Exercise requirements —
Reproduce the listing from its beginning through the line containing "Looking at the", replacing "badge" with "marker" and leaving everything else unchanged. Omit the pictures from your answer.

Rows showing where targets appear
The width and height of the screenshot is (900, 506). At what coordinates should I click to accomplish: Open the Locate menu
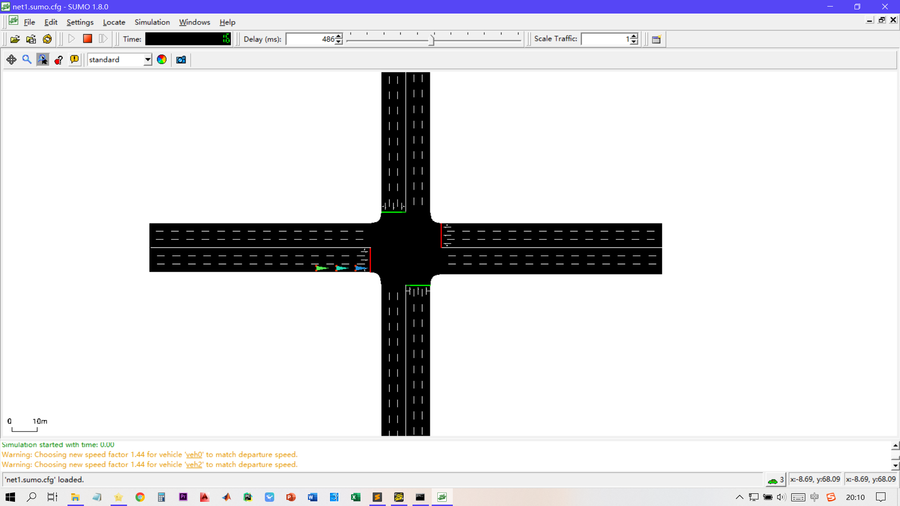pos(114,22)
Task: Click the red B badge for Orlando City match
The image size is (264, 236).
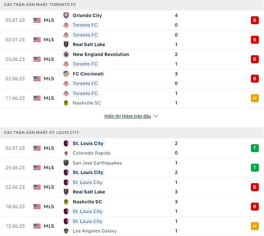Action: (x=255, y=20)
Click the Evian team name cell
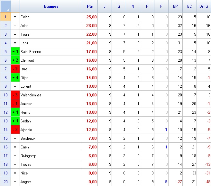 [x=51, y=17]
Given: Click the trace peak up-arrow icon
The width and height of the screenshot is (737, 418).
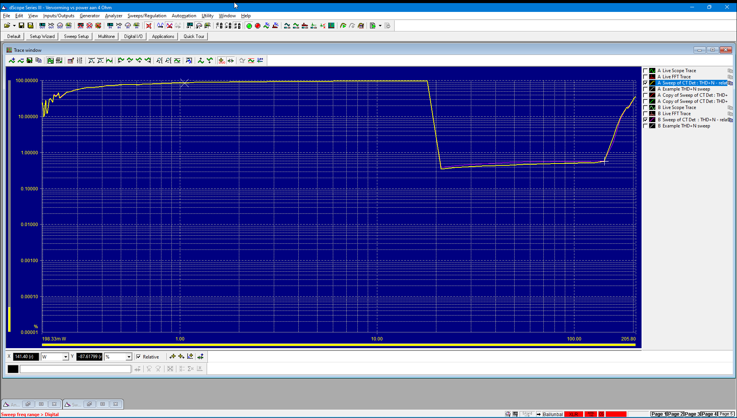Looking at the screenshot, I should coord(201,61).
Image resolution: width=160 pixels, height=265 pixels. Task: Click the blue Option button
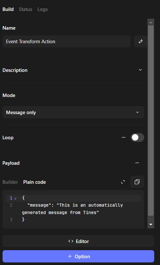(78, 256)
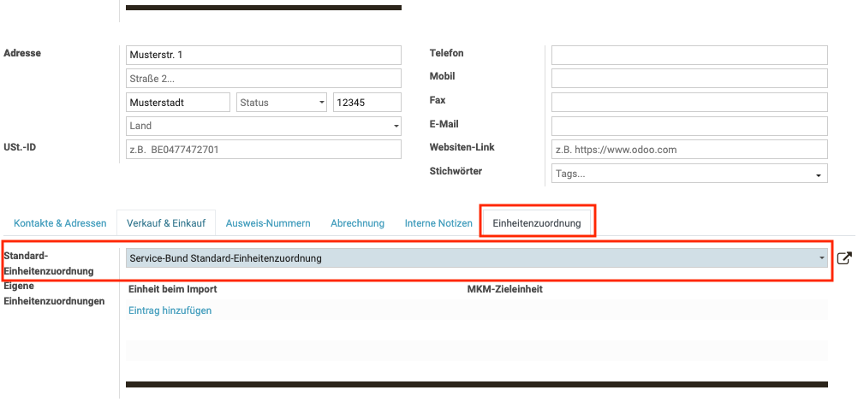Image resolution: width=858 pixels, height=402 pixels.
Task: Open the Verkauf & Einkauf tab
Action: (166, 223)
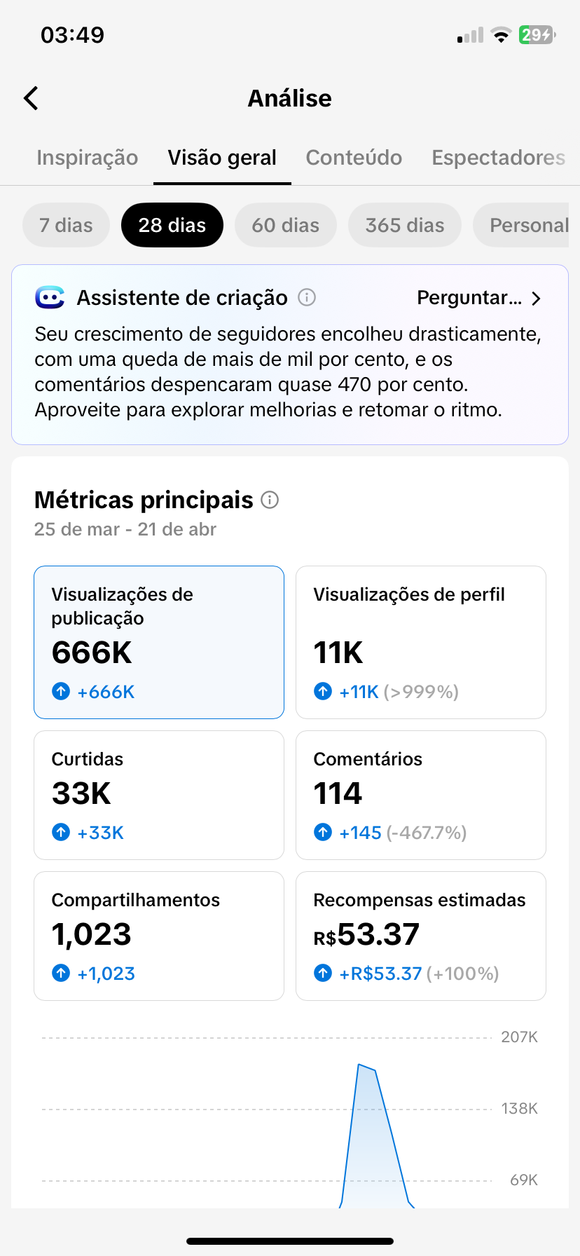580x1256 pixels.
Task: Open the Espectadores tab
Action: coord(498,158)
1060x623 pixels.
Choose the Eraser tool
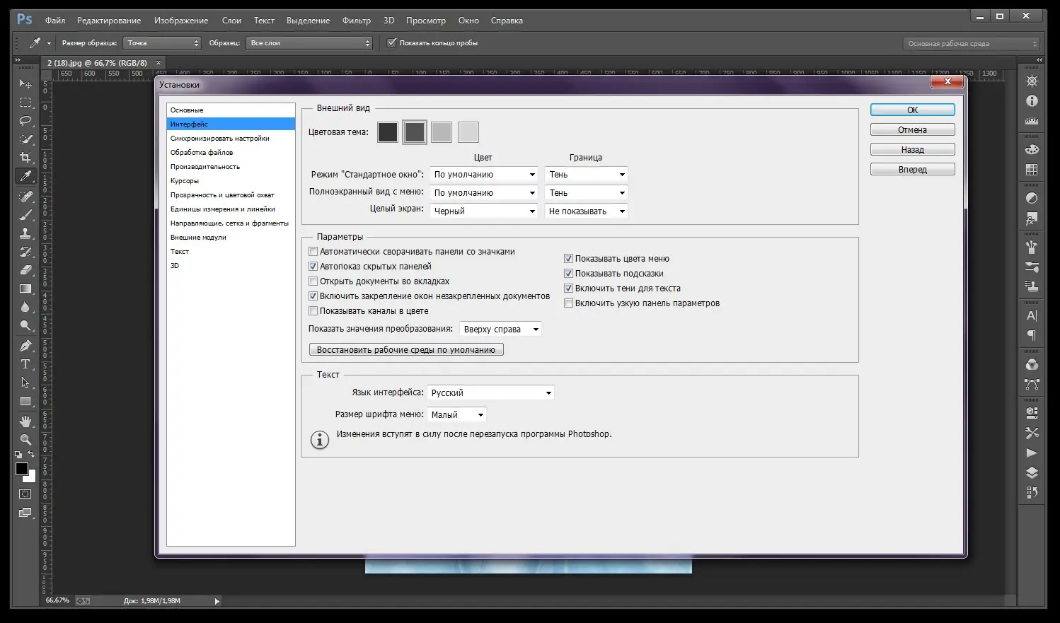25,270
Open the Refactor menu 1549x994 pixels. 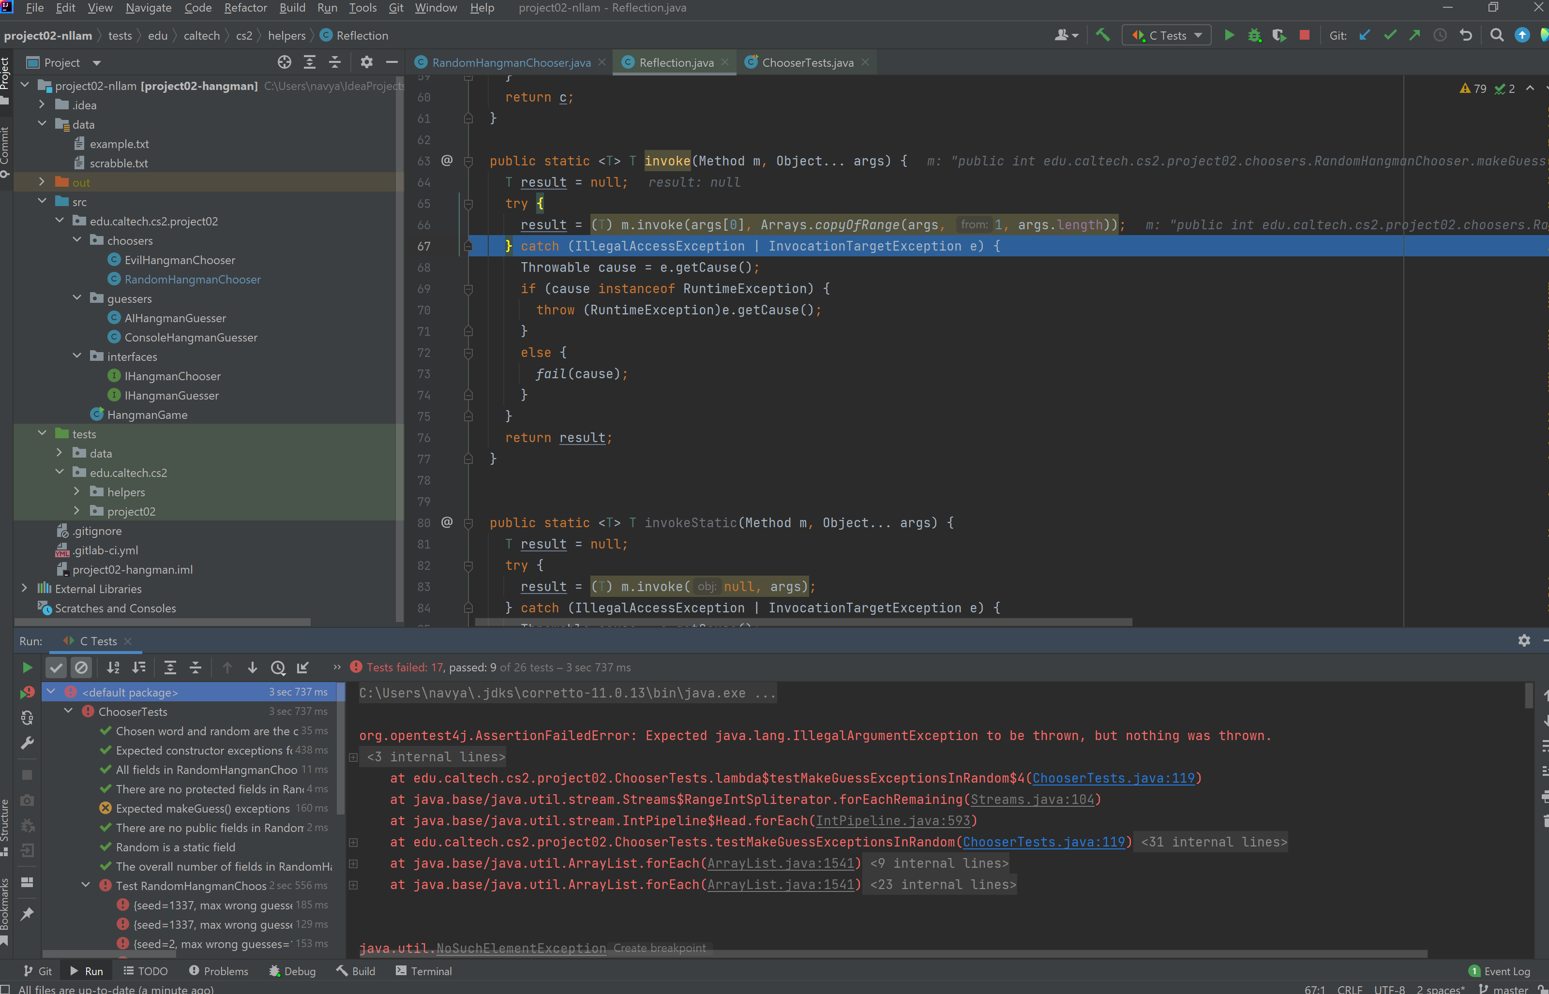click(x=245, y=8)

Output of the exercise —
The width and height of the screenshot is (900, 506). At what coordinates should I click to accomplish: Open the Locate menu
pos(114,22)
Task: Click the red B marker for Orlando City match
The image size is (264, 236).
Action: (x=255, y=20)
Click the Evian team name cell
 [x=51, y=17]
Given: Click the trace peak up-arrow icon
The width and height of the screenshot is (737, 418).
Looking at the screenshot, I should coord(201,61).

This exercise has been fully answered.